Aku Disini, Kau Dimana?

in #esteem6 years ago

Ini purnama ke tiga. Ya, aku masih duduk di bawah pohon yang sama. Pohon besar tempat kita berjanji se-ia, se-kata. Tapi, kenapa kau tak pernah hadir?

“Apa abang yakin dengan pilihan ini?”, sambil menyenderkan kepalanya di bahu kananku. Aku tetap diam seribu bahasa. Hanya nafas yang tersenggal, sesak membuncah.

“Bang, jangan diam... Jawablah...”, Kali ini ia menggoyang lenganku. Aku menoleh, tersenyum berat dengan sinar mata yang kuyu, menatap ke dua bola mata yang memerah penuh air mata.

“Tidak ada pilihan dek...”, Ia tergugu kaku.

“Tapi bang....”, aku segera menangkup kedua bibirnya dengan lembut.

Sambil menggelengkan kepala perlahan, “Inilah satu-satunya jalan agar kita dapat bersatu. Derajat kita berbeda, kau lihatlah sayang, orang-orang berbisik jijik memandangku... Aku bisa menerima itu...”. Aku menarik nafas dalam-dalam sedangkan Ia menunduk, mengusap ingus yang meleleh bersama air mata.

Kemudian kami sama-sama diam. Hening yang menyesakkan. Angin sendiri, sepertinya enggan membelai dedaunan pohon besar ini.
Jemari saling berkait, enggan terlepas. Akhirnya ia bersuara, “Bang...”

“Ya...” aku membalasnya sambil mengecup ubun-ubun.

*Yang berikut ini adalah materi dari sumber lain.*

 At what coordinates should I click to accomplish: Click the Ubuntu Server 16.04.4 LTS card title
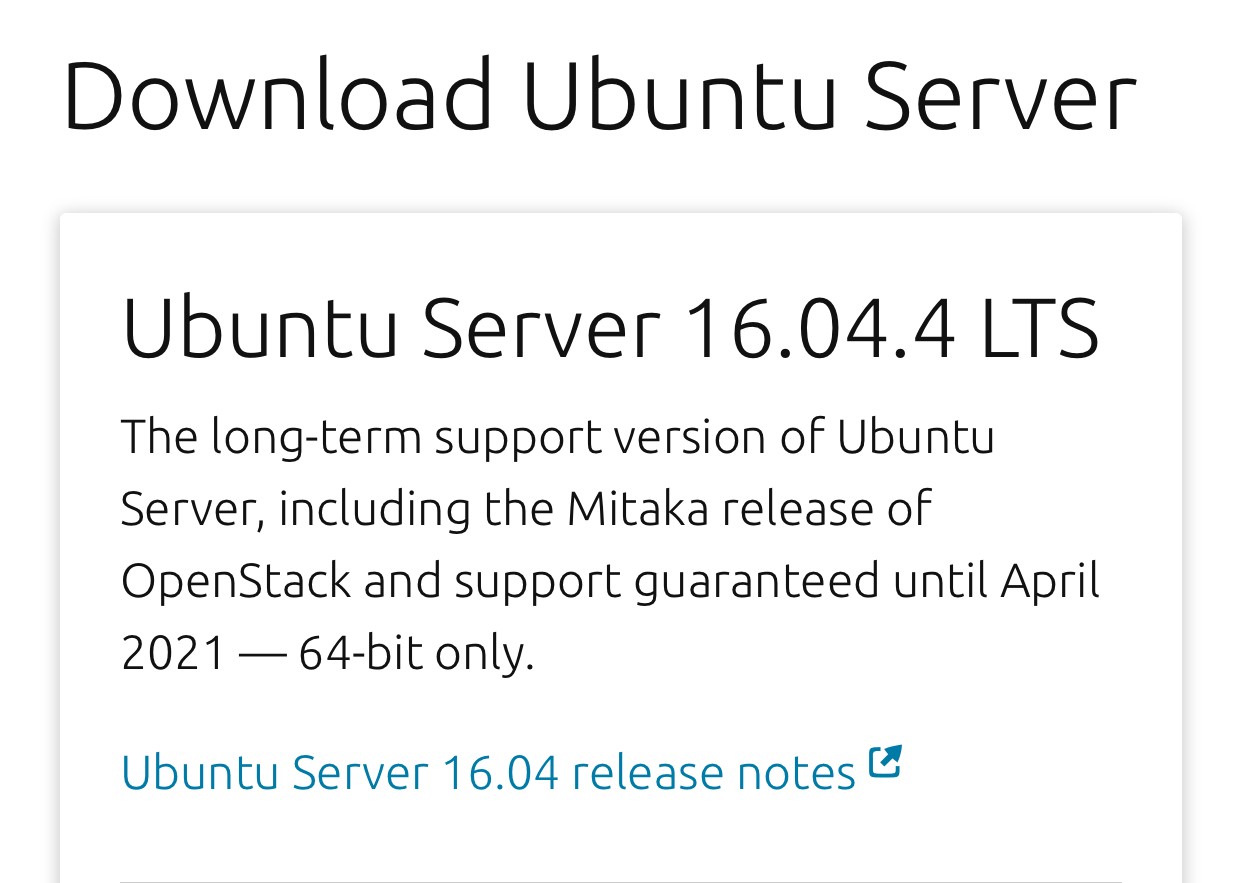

“Adek paham. Kita akan bertemu satu minggu lagi. Disini...”, ia berdiri dan bergegas lari menjauh. Aku tidak menahannya. Hanya menatap sampai bayangnya hilang dibalik malam.

Sudah tiga purnama. Aku masih duduk sendiri di bawah pohon ini. Beberapa orang, sesekali, sempat melihatku dan berusaha menyergapku. Mungkin, atas suruhan orang tua kekasih ku.

Tapi entah mengapa, mereka malah menjerit-jerit dan lari. Padahal, aku hanya diam dan pasrah. Menerima takdirku, mati bergantung di atas pohon besar...

Apakah begitu menyeramkan?

image
Source: Int (unknoewn artist)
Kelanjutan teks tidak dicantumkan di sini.